- Work item A:
Write out, word for word, the part of the post about Dr. Tadross below that opens with the words containing "The PI in the" and closes with "learned throughout it.".
- Work item B:
In the post about Dr. Tadross below, what does DART stand for?

The PI in the lab that I am working in this summer, Dr. Michael Tadross, has had a bit of an unorthodox experience in academia. His PhD in BME took an extra three years due to a failed experiment. Then, following this, he made his greatest invention, DART (Drugs Acutely Restricted by Tethering) without having his own lab. Today, he has been able to establish a lab focusing on creating tools to target specific parts of the brain in order to monitor their functions and activities. After having a good discussion with him earlier this week, I’ve learned more about his life and the lessons that he has learned throughout it.
I first asked about his academic background and if he was always interested in what he studies now. He told me that he had developed an interest in discovering more about brains while in undergrad. In addition, he began with a background in electrical engineering before graduate school, and was originally interested in developing brain-computer interfaces. However, as time progressed, he came to the conclusion that in order to truly study functions of the brain, one should have knowledge and skills in biological, chemical, and electrical processes. As a result, the Tadross lab features projects studying the biological effects of drugs on behavior, the chemical components best suited for particular drugs, the electrical response of neurons targeted by certain drugs, and more. Also, due to his background in electrical engineering, he was able to look at the brain as a circuit. This has allowed him to obtain a better understanding of the mechanisms of the brain.
However, he told me that he hit some trials along the way. In graduate school at Johns Hopkins, he joined a lab whose topic of study he was not interested in because he had in his own words “a crazy idea” and needed to find a lab that would give his resources, so he made a deal with the PI that he would be able to create his own project for his PhD as long as he helped with projects that the lab was currently working on on the side. Unfortunately, after three years, this project did not succeed, so he had to start all over with a new project that the lab was working on. This project ended up being very successful. After this, he worked in a prefaculty position known as a fellow in which he was able to do research but with limited resources. After around five years, he was able to come up with a method of delivering drugs to specific areas in the brain (DART) and publish a paper on it, and this really helped him become a faculty member at Duke. Since then, he has been working on new ways to improve DART and using this method to see how different drugs and conditions affect different parts of the brain.
From my talk with Dr. Tadross, I have learned that interests change over time, and though success does not always come easy, hard work is worth it if you are truly passionate about what you are doing. Dr. Tadross used lessons that he learned from his failed experiment in order to create DART, and he still loves doing research more than he loves doing anything else. Above all, I have learned that I should never be afraid to be creative. He told me that there is still so much to learn about the brain, so I should never doubt my ability to come up with something new. Overall, I’m very happy that I got to speak with him, as he has helped me see that I should keep my options open and not doubt my abilities.

- Raw data:

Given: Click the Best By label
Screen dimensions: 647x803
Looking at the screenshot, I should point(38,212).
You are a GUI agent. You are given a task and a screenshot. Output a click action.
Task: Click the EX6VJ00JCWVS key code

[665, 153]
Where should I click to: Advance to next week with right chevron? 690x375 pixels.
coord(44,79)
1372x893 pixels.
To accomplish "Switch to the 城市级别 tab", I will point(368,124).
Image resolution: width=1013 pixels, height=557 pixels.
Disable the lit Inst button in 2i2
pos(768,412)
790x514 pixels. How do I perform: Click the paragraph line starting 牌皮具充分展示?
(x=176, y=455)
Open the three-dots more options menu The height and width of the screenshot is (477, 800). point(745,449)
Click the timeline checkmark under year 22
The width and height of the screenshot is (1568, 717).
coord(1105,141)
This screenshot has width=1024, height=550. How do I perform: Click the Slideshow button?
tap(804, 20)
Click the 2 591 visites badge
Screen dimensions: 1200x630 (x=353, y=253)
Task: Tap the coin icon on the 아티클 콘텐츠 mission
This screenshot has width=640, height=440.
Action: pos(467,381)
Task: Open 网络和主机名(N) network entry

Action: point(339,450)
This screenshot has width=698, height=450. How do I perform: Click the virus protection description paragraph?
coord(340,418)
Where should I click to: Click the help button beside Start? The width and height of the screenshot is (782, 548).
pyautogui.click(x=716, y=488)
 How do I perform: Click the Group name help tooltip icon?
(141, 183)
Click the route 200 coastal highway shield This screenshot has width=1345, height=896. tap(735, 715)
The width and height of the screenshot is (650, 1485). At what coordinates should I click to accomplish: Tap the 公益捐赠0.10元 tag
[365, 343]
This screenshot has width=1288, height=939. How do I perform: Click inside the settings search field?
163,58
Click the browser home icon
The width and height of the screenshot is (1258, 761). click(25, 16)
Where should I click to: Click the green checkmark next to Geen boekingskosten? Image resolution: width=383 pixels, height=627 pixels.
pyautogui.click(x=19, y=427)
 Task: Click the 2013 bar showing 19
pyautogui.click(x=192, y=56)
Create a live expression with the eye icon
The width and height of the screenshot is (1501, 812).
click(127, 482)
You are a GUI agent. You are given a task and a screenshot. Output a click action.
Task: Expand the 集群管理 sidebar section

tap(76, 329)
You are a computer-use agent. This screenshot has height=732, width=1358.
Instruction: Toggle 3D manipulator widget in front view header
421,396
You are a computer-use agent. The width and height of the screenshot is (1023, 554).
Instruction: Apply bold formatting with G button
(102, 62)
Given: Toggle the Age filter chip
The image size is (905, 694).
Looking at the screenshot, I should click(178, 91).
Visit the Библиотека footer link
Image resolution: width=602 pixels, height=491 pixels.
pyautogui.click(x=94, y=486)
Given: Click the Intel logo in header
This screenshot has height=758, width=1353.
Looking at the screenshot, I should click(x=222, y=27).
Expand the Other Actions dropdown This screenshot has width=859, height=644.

- Your response A:
The PI in the lab that I am working in this summer, Dr. Michael Tadross, has had a bit of an unorthodox experience in academia. His PhD in BME took an extra three years due to a failed experiment. Then, following this, he made his greatest invention, DART (Drugs Acutely Restricted by Tethering) without having his own lab. Today, he has been able to establish a lab focusing on creating tools to target specific parts of the brain in order to monitor their functions and activities. After having a good discussion with him earlier this week, I’ve learned more about his life and the lessons that he has learned throughout it.

- Your response B:
Drugs Acutely Restricted by Tethering